The key differentiator is the single task focus. You do not allow yourself to be interrupted by that ping from the email when the co-worker responds, dropping everything from your intermediary task and continuing with that first thing. Because that would give you two open loops and two things to juggle in your working memory. The initial task and the one you started in the mean time that got dropped in mid air. Instead finish what you have in front of you, and then check if that first item is ready.
But what about the task, you might ask? The task is blocked in a waiting state, even if you are productive with something else. And this was the whole problem from the start: that the time from start to finish on a single task expands beyond reason.
It is true that this task is blocked while waiting to be picked up by somebody else. But if everyone is working in this manner it will not stay blocked for long. Because part of your event loop is to check in where you’re at regarding things that other’s are waiting for you on and unblock them. James Stuber even puts it on his calendar, as a routine he has several time per day.
I truly think that it is possible to find a sweet spot. Where individuals get to work interruption free for the benefit of increased work quality and mental health, but also where no task gets stuck in a long forgotten and overflowing inbox while the responsible person is “in the zone” and everybody has to wait for ages before anything happens.

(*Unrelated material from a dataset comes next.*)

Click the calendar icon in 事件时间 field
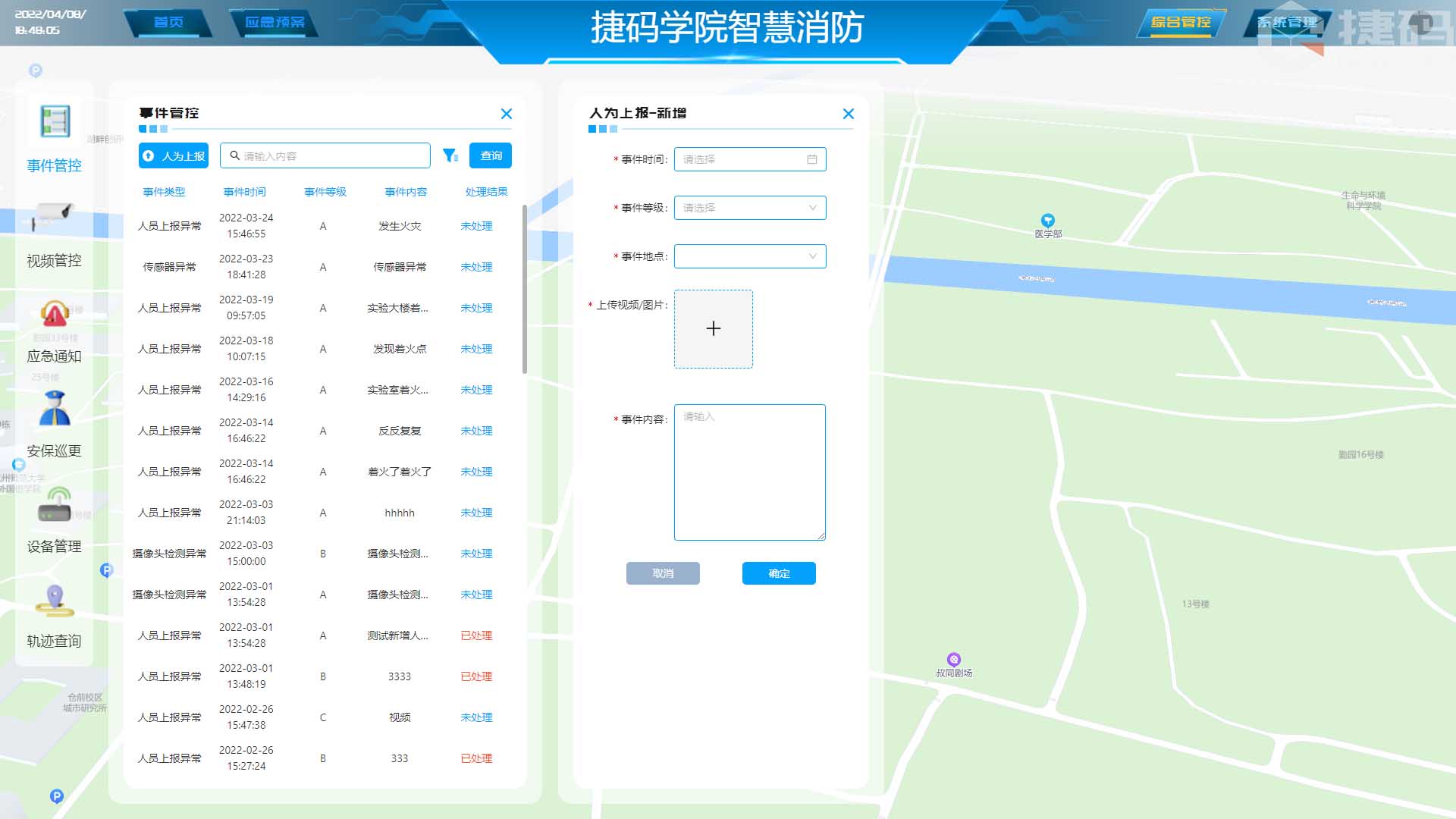 click(811, 159)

If everyone cleared their inboxes and triaged their messages and requests every day – or regularly a couple of times per day – I’m convinced that the time you would need to wait for responses would shorten dramatically. The overall efficiency of the organisation would increase, not decrease.
This whole availability for interruptions idea would be freed up to only be used for the things that are both urgent and important.

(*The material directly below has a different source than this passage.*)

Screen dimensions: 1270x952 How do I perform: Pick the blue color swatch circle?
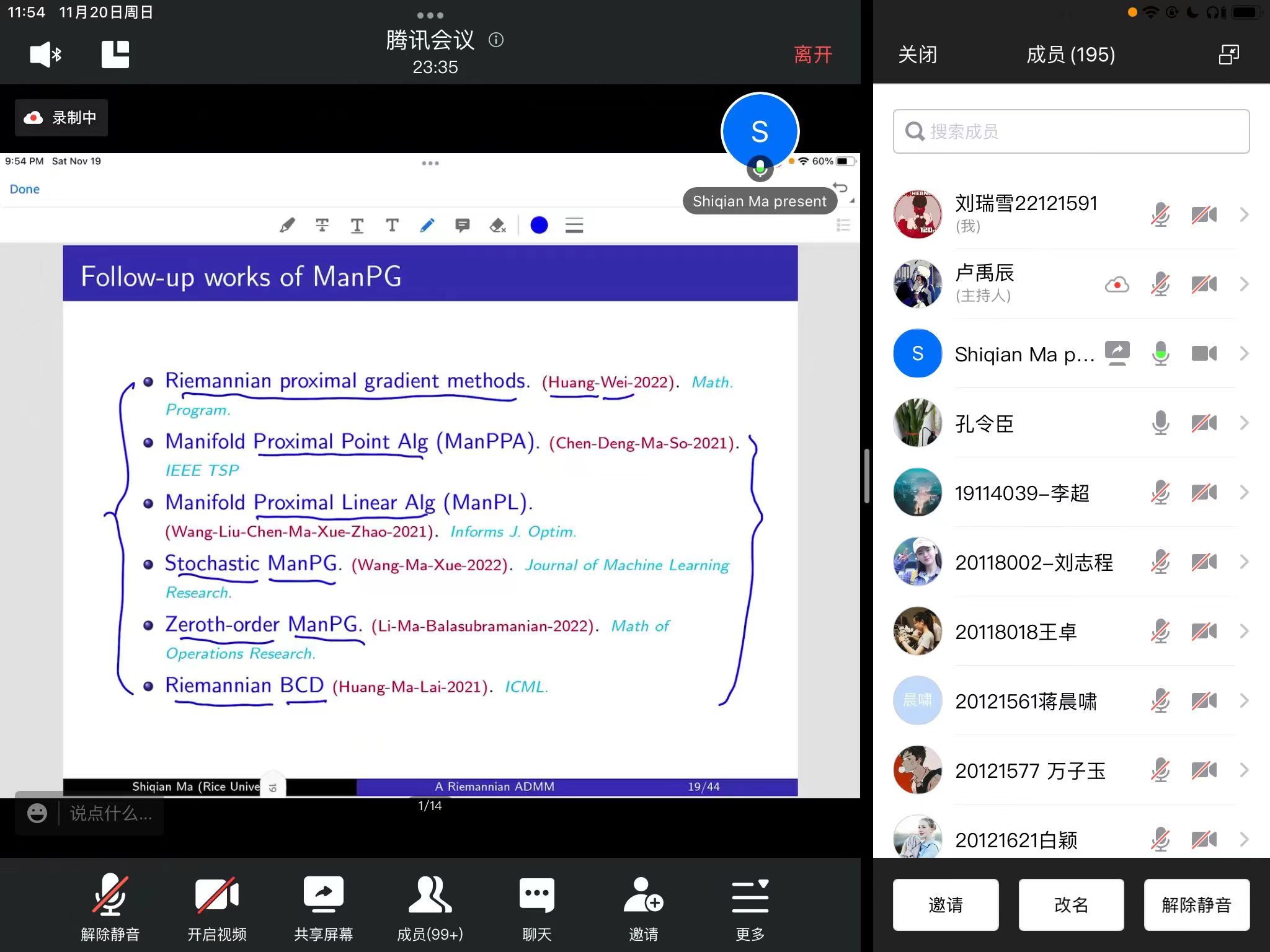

Clarity on what’s important
And here comes another elephant in the room. Because what is both urgent and important for one individual might not seem like it to another individual. One of the reason things get stuck between people and departments in an organisation is this discrepancy of what is considered urgent and what is considered important.
So for an organisation to be productive, everyone needs to be on the same page regarding what is important but not urgent, vs urgent and not important. Not only for the individual, not only for the team or department, but for the larger organisation as a whole.
Otherwise, the risk is that everyone is running after the urgent stuff. The culture of interruption favours the urgent over the not urgent, leaving the “important but not urgent” stuff to the lucky coincidence of a day with fewer disturbances than yesterday.
This relates to organisational goal-setting and management which is obviously a much larger problem to solve, and way beyond the scope of this article.
Optimise for the constraint of focus
In essence, I agree that the productivity in an organisation is not equal to the sum of all individuals.
But optimising on the flow of the task should not be done to the point that it interferes with the individual’s ability to work. Which ultimately is what we are talking about here. The negative effects on mental health will have a bigger long term impact on the organisation, with decreased motivation and happiness at work and increased sick leave caused by higher stress levels.
There is always somewhere a weak link, the bottleneck, where identifying and working on this constraint renders the whole system more capable (see Theory of Constraints). I see the individual’s ability to focus as one of the biggest constraint of them all. Optimising for that constraint will inevitably lead to increased productivity and benefit for the organisation as a whole.